(Job 1):
According to the text on representations of sl(2, C), what uniquely determines the module (π_m, V_m)?

(Text section):
━━━━

5.1 Finite dimensional representations of sl(2, C)

TLDR

Any irreducible finite dimensional representation of $s{l}_2(\mathbb{C})$, or any finite dimensional $s{l}_2(\mathbb{C})$-module, is isomorphic to a $({\pi }_m,V_m)$, which is uniquely determined by its dimension. Furthermore, any finite dimensional $s{l}_2(\mathbb{C})$-module can be written as a direct sum of irreducible $s{l}_2(\mathbb{C})$-submodules.

Irreducible representations of $s{l}_2(\mathbb{C})$

Notice that

$$s{l}_2(\mathbb{C})=\mathbb{C}\left[\begin{array}{cc}1& \\ & -1\end{array}\right]\oplus \mathbb{C}\left[\begin{array}{cc}0& 1\\ 0& 0\end{array}\right]\oplus \mathbb{C}\left[\begin{array}{cc}0& 0\\ 1& 0\end{array}\right].$$

Define $h=\left[\begin{array}{cc}1& \\ & -1\end{array}\right]$, $e=\left[\begin{array}{cc}0& 1\\ 0& 0\end{array}\right]$ and $f=\left[\begin{array}{cc}0& 0\\ 1& 0\end{array}\right]$.

━━━━

(Records supplied):
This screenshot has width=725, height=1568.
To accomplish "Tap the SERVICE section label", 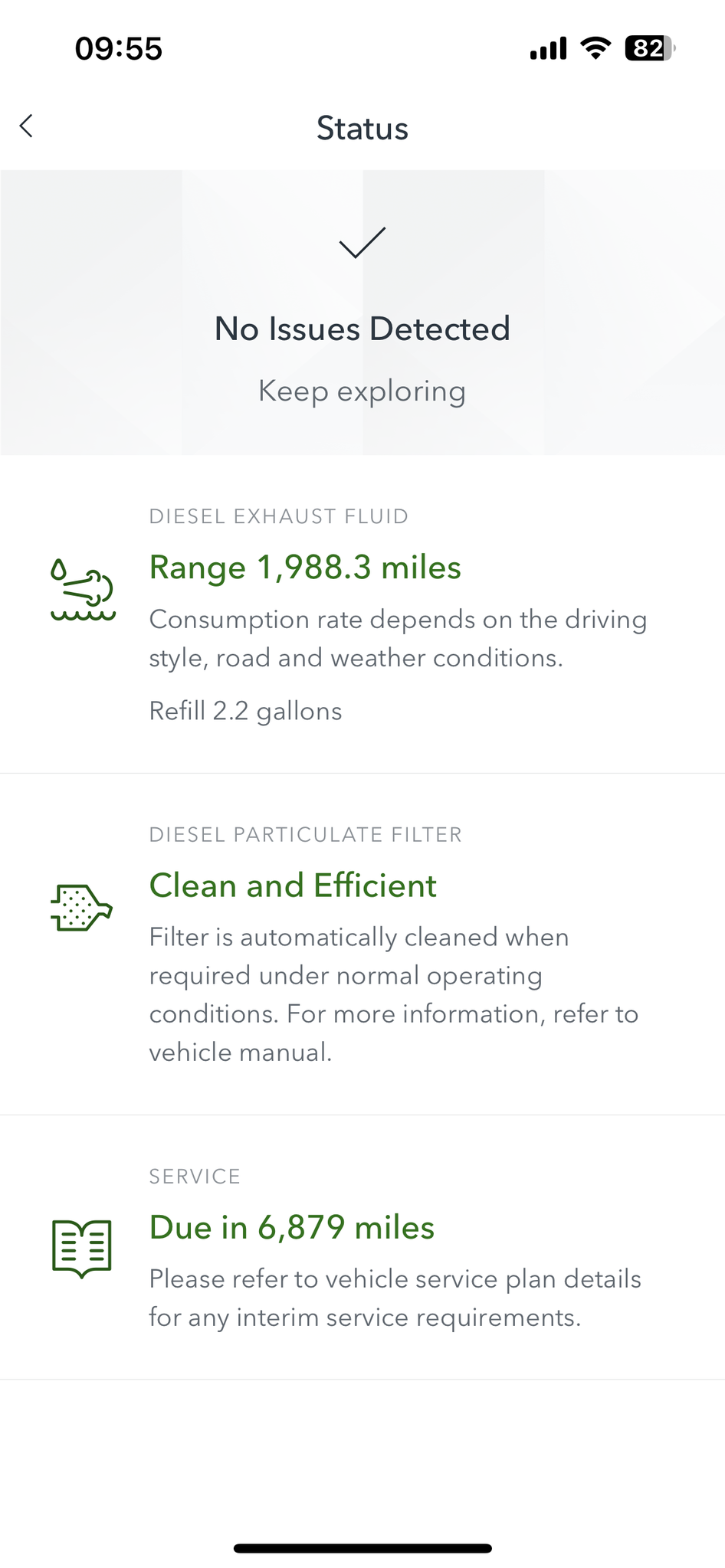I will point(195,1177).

━━━━

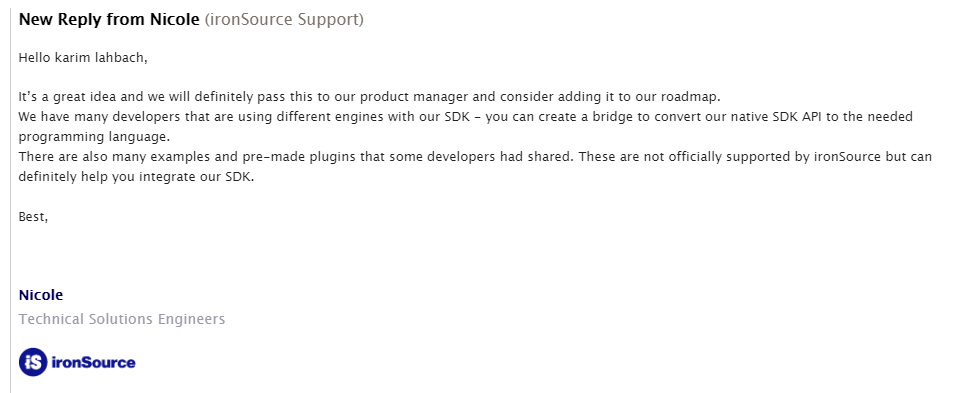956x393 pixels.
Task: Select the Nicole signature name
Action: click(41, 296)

━━━━

(Job 2):
Please set out these rows as a JSON list of strings, one string per line and no blank lines, beginning at the line that has "956x393 pixels." and stopping after the line that has "Action: click(41, 296)". Leave the pictures out.

(Solution 1):
Its dimension.

(Solution 2):
[
  "956x393 pixels.",
  "Task: Select the Nicole signature name",
  "Action: click(41, 296)"
]